イスラエルのベンヤミン・ネタニヤフ首相は日曜日に、ヒズボラによるロケット弾発射が続いているとして、レバノン南部での作戦をさらに拡大するよう軍に命じたと述べた。
イスラエルは、ヒズボラに対する「緩衝地帯」を作るため、レバノン南部の一角を占領すると発表しており、レバノンの人々は、イスラエルの軍事占領が不安定を深め、さらなる避難民を引き起こすのではないかと懸念している。
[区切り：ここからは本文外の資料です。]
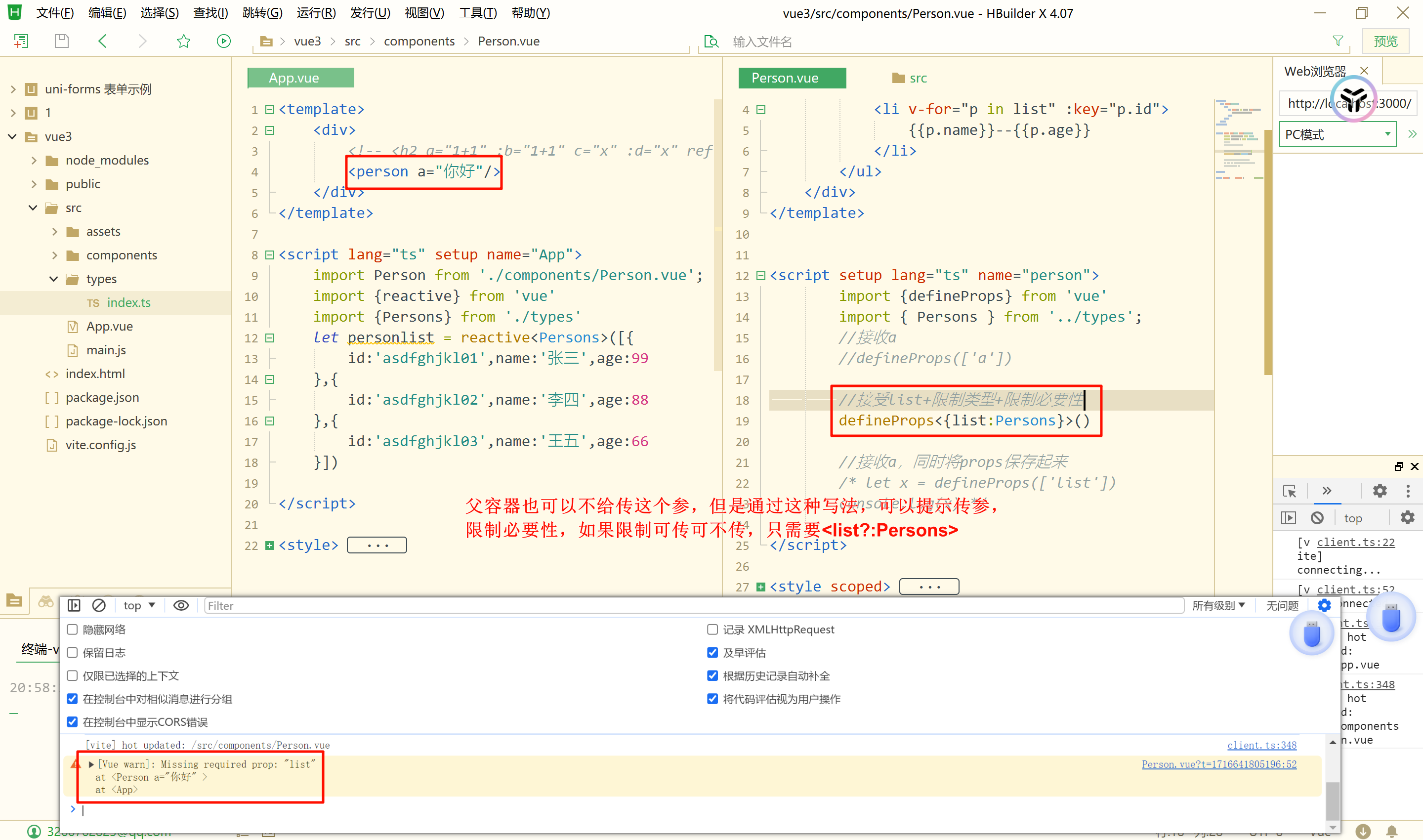This screenshot has width=1423, height=840.
Task: Toggle console sidebar panel icon
Action: (74, 605)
米国を拠点とする人権団体HRANAによれば、イランでは1,550人の民間人を含む3,500人近くが殺害され、レバノン当局によれば1,240人近くが殺害されたという。情報筋がロイターに語ったところによると、3月2日にヒズボラがイスラエルに発砲して以来、400人以上のヒズボラ戦闘員が殺害されたが、公式の死者数にそれらの戦闘員が含まれているかどうかは不明である。
イラクでは少なくとも100人が殺害され、13人の米軍兵士が死亡した。